:: Texte fourni

La problématique de l'endométriose est-elle aujourd'hui reconnue par les employeurs ? Selon moi, pas du tout. C'est un véritable angle mort. Je pense que les employeurs n'ont pas idée de la perte de productivité de onze heures par semaine et par femme que j'évoquais en début de propos. Ils n'en sont, je pense, absolument pas conscients. Un sondage Ipsos, récemment réalisé pour la Fondation pour la recherche sur l'endométriose, rapporte les résultats suivants : 20 % des répondants considèrent que la maladie n'est pas prise en compte dans leur entreprise, 61 % n'en savent rien car ils n'ont pas reçu d'information à ce sujet. Ainsi, je pense que l'on peut dire qu'environ 80 % des gens ne voient rien se passer dans leur entreprise. Ce sujet est aujourd'hui quasiment inexistant, d'autant plus que les femmes ne prennent pas la parole. Plus d'un tiers d'entre elles déclarent se rendre au travail malgré les douleurs handicapantes. Elles subissent une pression très forte.

Je ne connais pas, aujourd'hui, d'initiatives dans les entreprises sur l'endométriose. Je connais des entreprises demandant des sensibilisations, mais celles-ci ne sont qu'une première étape. Elles ne sont pas suffisantes. Elles ouvrent des attentes de la part des femmes atteintes de la maladie, sans leur apporter de solutions.

Certaines entreprises, telles que le Groupe M6, travaillent beaucoup sur la RQTH. Dans ce cadre, le groupe informe les salariés, notamment au mois de mars, et fait savoir aux femmes qui souffrent d'endométriose qu'elles peuvent bénéficier d'une reconnaissance de la qualité de travailleur handicapé. Il met en place un supplément de soutien de la mutuelle, des remboursements de frais de taxi en cas de forte douleur, des jours de congé supplémentaires. Ainsi, des mesures sont prises, mais uniquement si la personne est reconnue travailleur handicapé. De petites entreprises mettent également en place le congé menstruel, mais aucune mesure spécifique n'est mise en place.

::::

Activités.
- 1) Dans le texte sur l'endométriose au travail, relevez les mesures que le Groupe M6 met en place pour les salariées reconnues travailleurs handicapés.
- 2) Prolongez le texte sur l'endométriose au travail à partir de sa dernière phrase, en conservant le même ton.

:: Extrait de données

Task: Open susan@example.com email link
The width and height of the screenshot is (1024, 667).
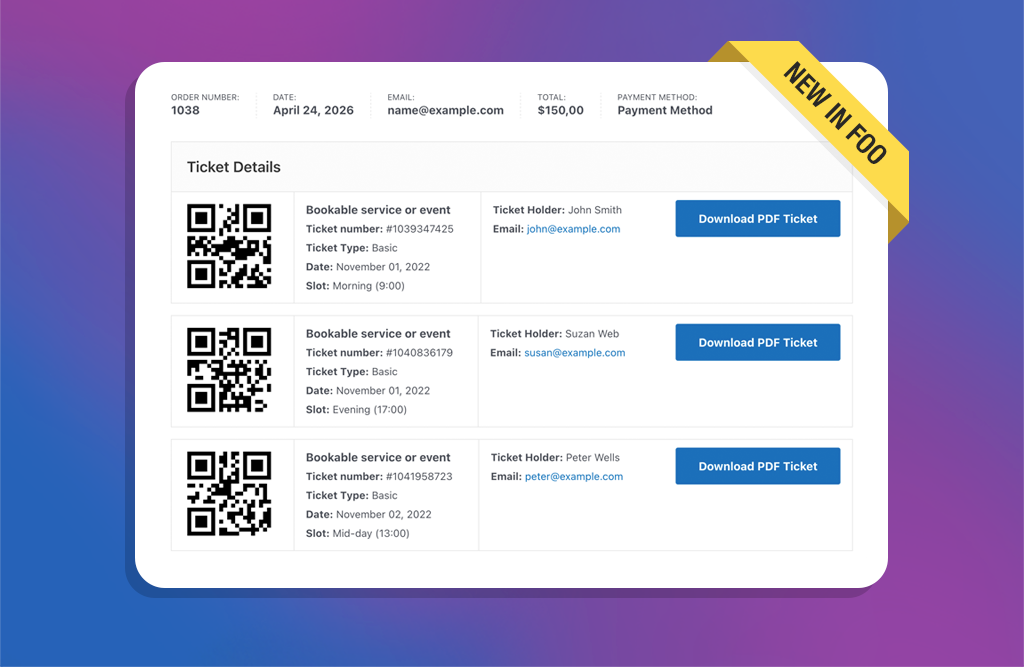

::::

Résultats par activité.
- 1)
- un supplément de soutien de la mutuelle
- des remboursements de frais de taxi en cas de forte douleur
- des jours de congé supplémentaires

- 2)
S'agissant des recommandations pour améliorer la situation professionnelle, encore une fois, je pense que les éléments sont écrits dans le volet « endométriose et travail » de la stratégie nationale. Nous n'en voyons pas encore les applications. C'est l'urgence. Je pense, par ailleurs, que nous devons encourager les entreprises à prendre des mesures. Il était mentionné la mise en place d'un label, comme cela a été fait dans le cadre du plan Cancer et emploi. Je pense qu'il inciterait les entreprises et permettrait de reconnaître celles qui agissent. C'est important.

La Fondation pour la recherche sur l'endométriose, que je préside, a monté un projet répondant exactement aux axes de la stratégie nationale, comprenant une sensibilisation dans les entreprises, une enquête quantitative anonyme pour libérer la parole, pour que les entreprises découvrent l'ampleur du phénomène quantitativement et qualitativement : quel type de symptôme, quel impact dans le cadre du travail, et surtout, quelles solutions ? J'ai la conviction que les solutions doivent être initiées par les femmes qui souffrent. Aujourd'hui, les femmes adoptent des stratégies et utilisent les dispositifs existant dans l'entreprise. Il conviendrait de les mettre en valeur et de les généraliser pour que toutes puissent en bénéficier. Ensuite, un accompagnement des entreprises est évidemment primordial, notamment grâce au recours d'experts.

J'ai déjà évoqué la flexibilité du temps et des horaires de travail. Les femmes souffrant d'endométriose peinent souvent à démarrer le matin. Le fait de pouvoir arriver plus tard sans être pointées du doigt pourrait constituer une solution, tout comme les jours de télétravail choisis et non imposés, ou des heures d'absence rémunérées pour rendez-vous médicaux. Il existe également, et de plus en plus, des modules d'éducation thérapeutique sur l'endométriose, qui durent deux jours. Aujourd'hui, ils ne sont pas payés ou pris en charge par l'entreprise. Cela pourrait être le cas, puisqu'il s'agit finalement de formations.

Nous savons qu'il est compliqué pour les femmes d'évoluer dans les entreprises. Ainsi, des entretiens réguliers ou du mentorat pourraient être mis en place pour les accompagner dans leur parcours de carrière. À certains moments, elles devront peut-être prendre un peu de recul ou prendre un mi-temps thérapeutique, pour reprendre le cours de leur carrière lorsqu'elles iront mieux. Elles doivent être accompagnées. C'est le rôle du management, et pas uniquement du médecin du travail.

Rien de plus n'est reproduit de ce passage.